### [DO THIS]
Edit the lines from the one containing "720x497 pixels." through the one containing "The width and", replacing "Export Frame" with "Export Image" and leaving everything else unchanged. Omit the pictures from your answer.
## begin DATA LINES
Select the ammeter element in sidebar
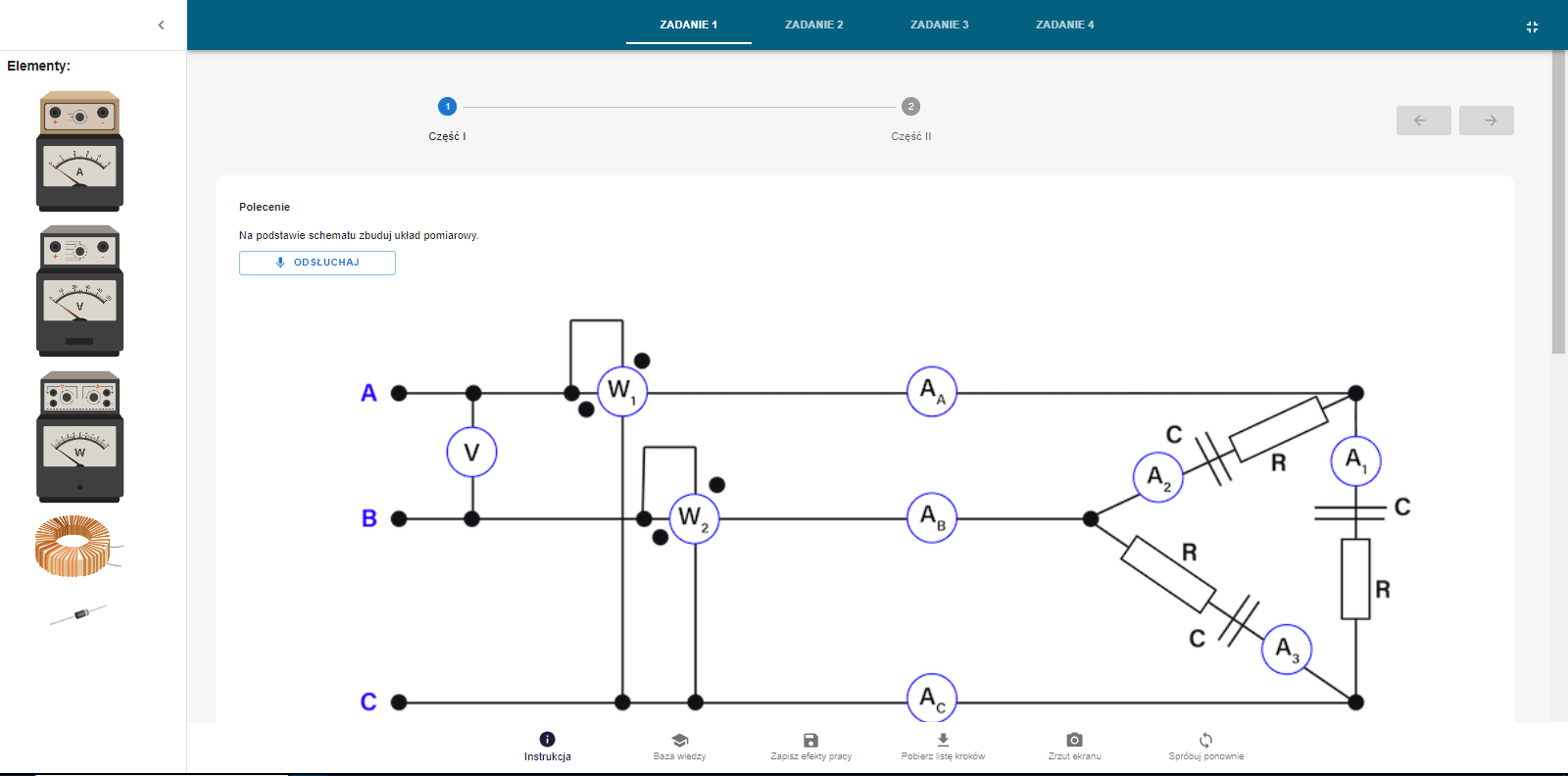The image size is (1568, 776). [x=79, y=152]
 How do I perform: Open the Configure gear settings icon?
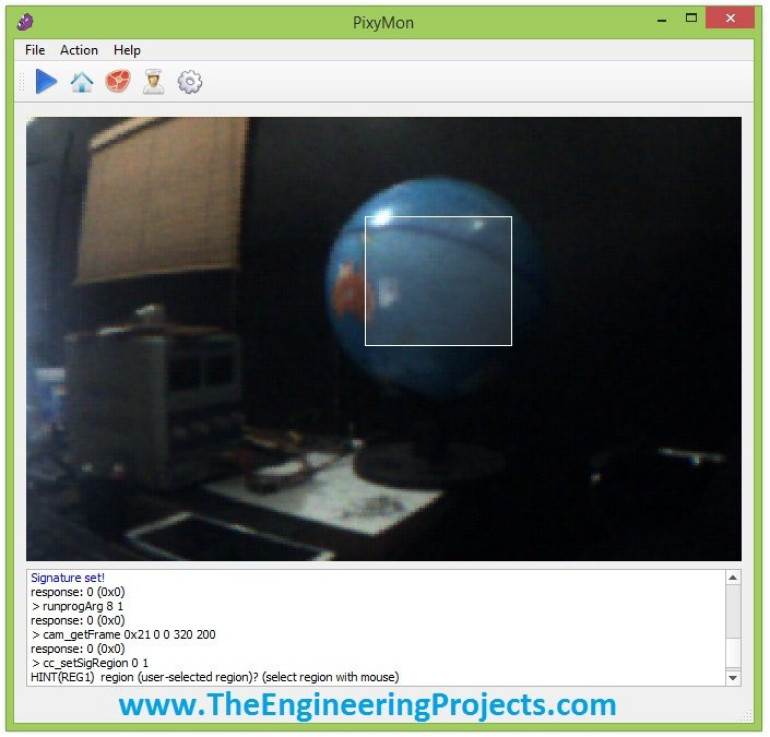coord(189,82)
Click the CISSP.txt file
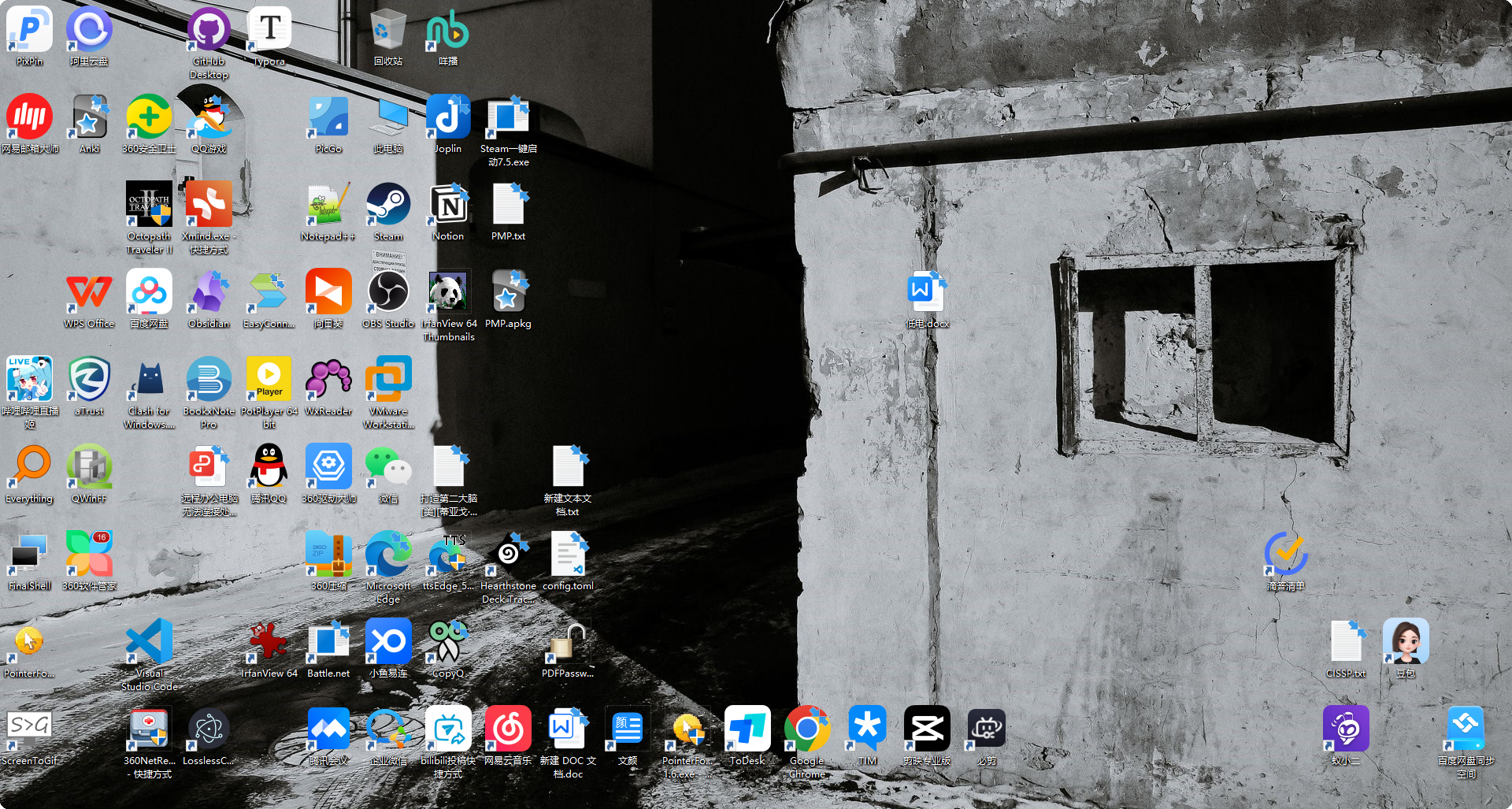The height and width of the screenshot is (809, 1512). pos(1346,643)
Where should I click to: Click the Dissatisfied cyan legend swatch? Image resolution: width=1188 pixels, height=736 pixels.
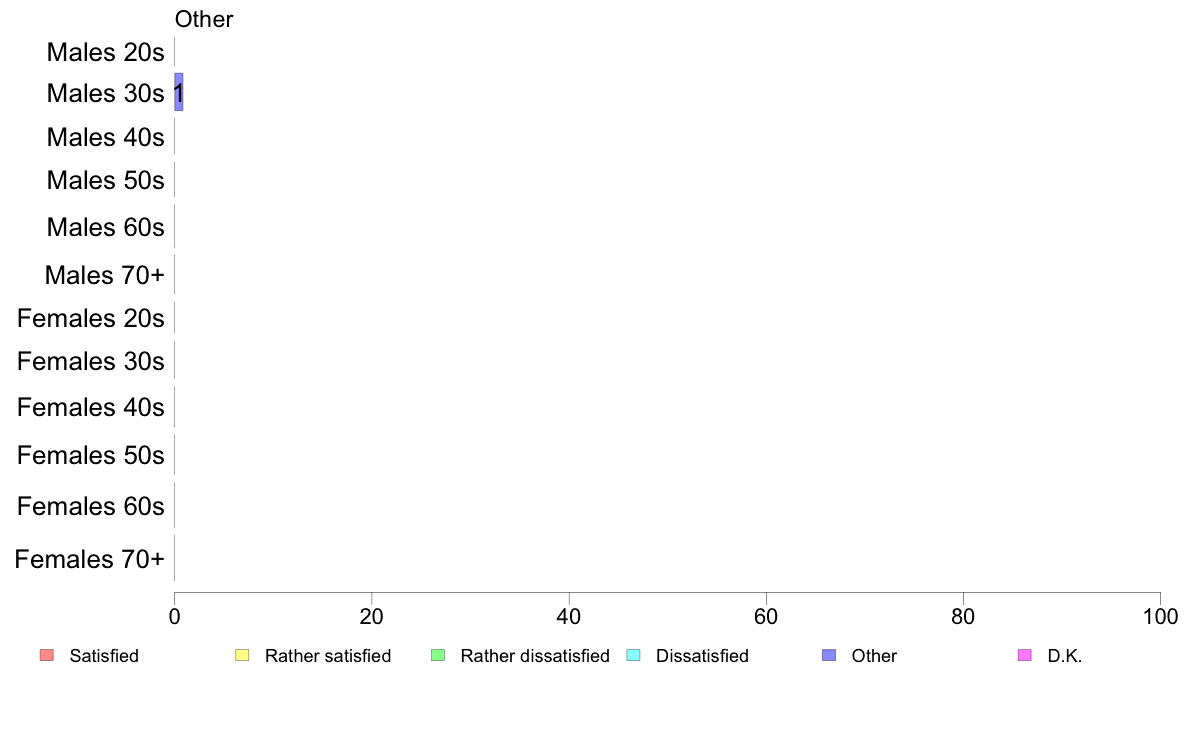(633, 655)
## end DATA LINES
## begin DATA LINES
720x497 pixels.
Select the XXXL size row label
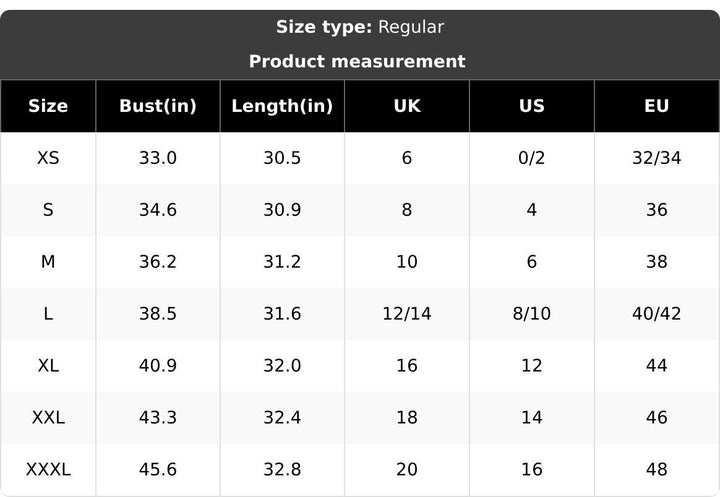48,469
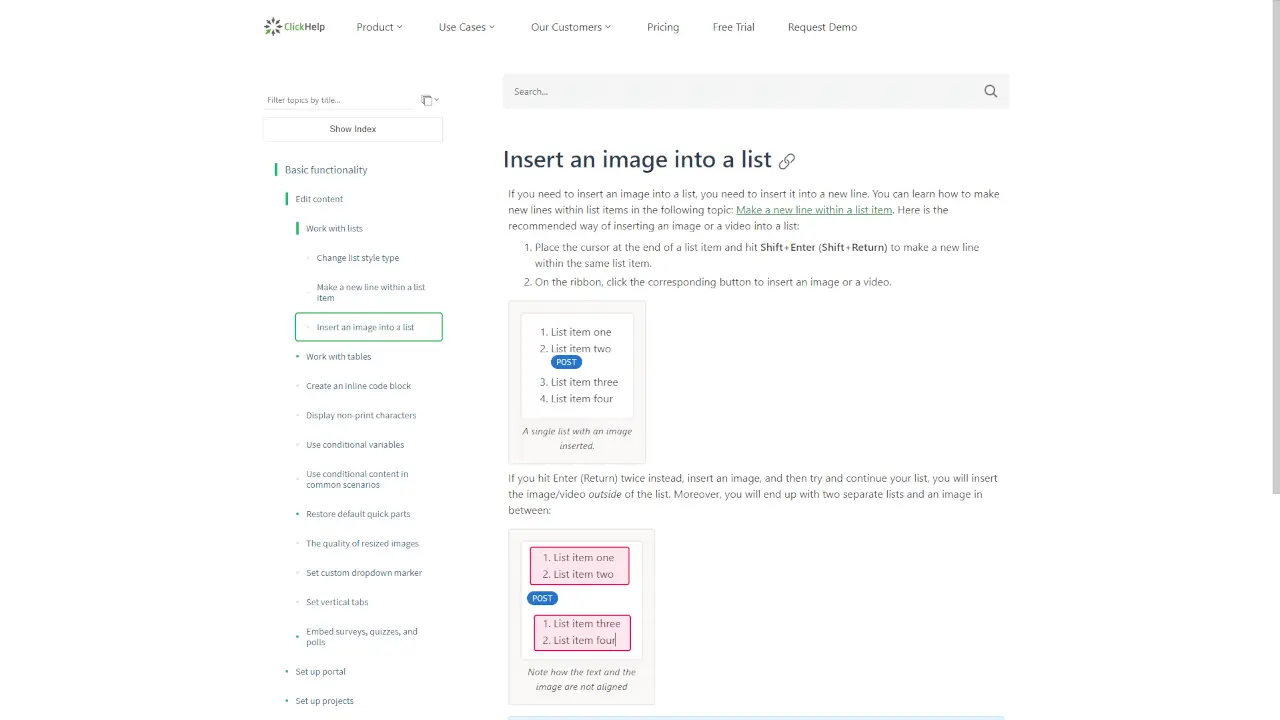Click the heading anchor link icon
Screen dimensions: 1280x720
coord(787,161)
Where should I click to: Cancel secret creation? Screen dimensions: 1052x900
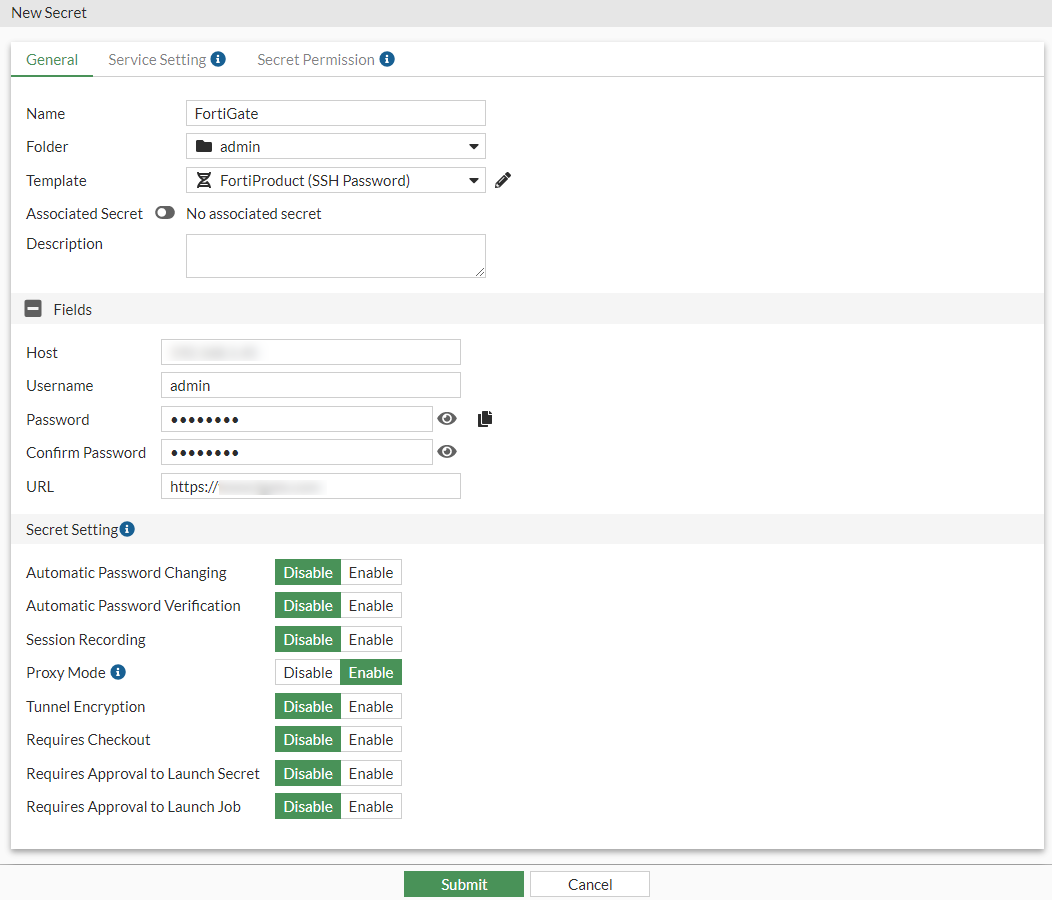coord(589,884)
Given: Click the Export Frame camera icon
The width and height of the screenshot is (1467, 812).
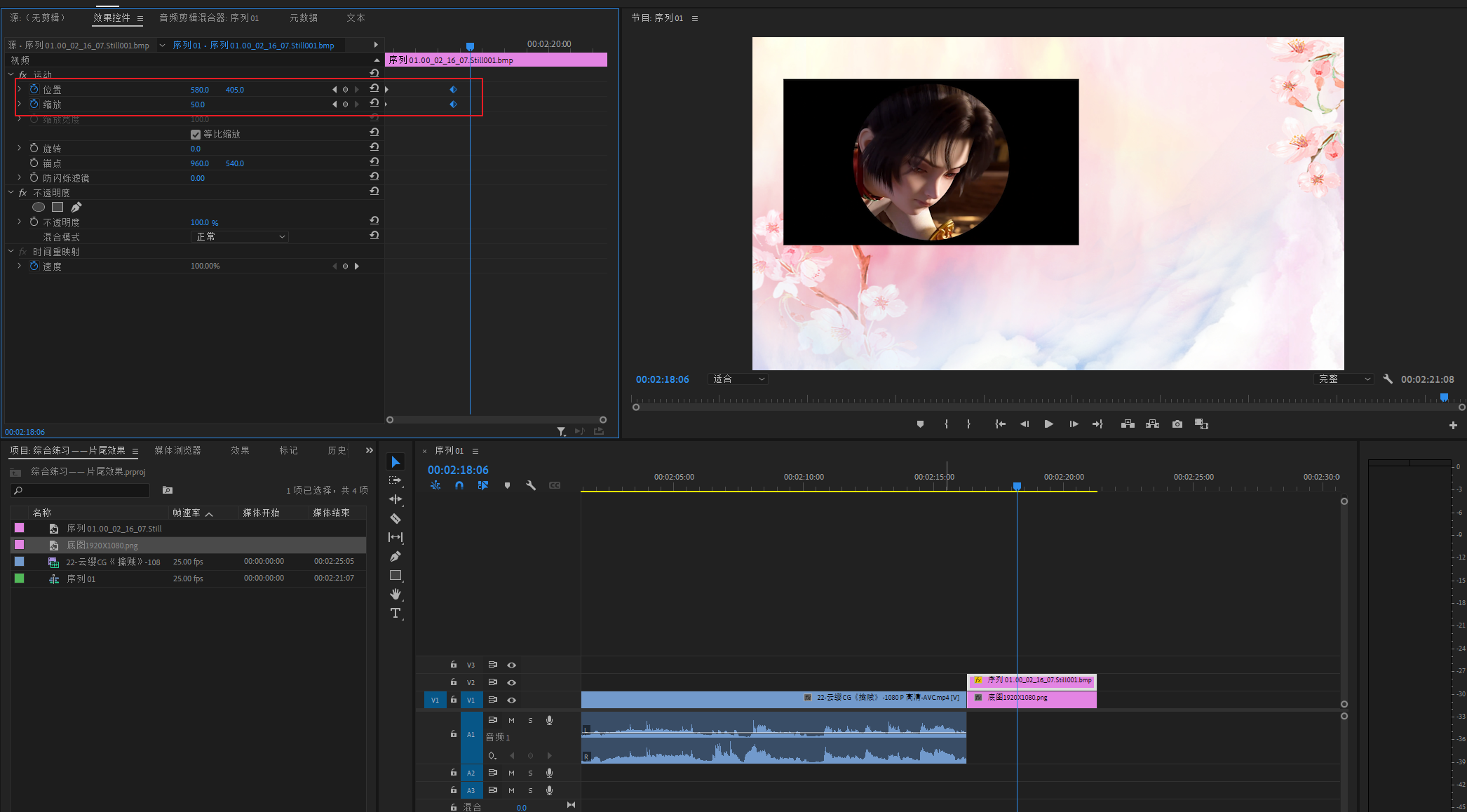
## end DATA LINES
## begin DATA LINES
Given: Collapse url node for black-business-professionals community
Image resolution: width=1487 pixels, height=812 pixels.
## end DATA LINES
### [EXPECTED ANSWER]
720x497 pixels.
Select the XXXL size row label
48,469
Click the heading anchor link icon
Screen dimensions: 1280x720
coord(787,161)
Where should I click to: Cancel secret creation? Screen dimensions: 1052x900
coord(589,884)
Given: Click the Export Image camera icon
The width and height of the screenshot is (1467, 812).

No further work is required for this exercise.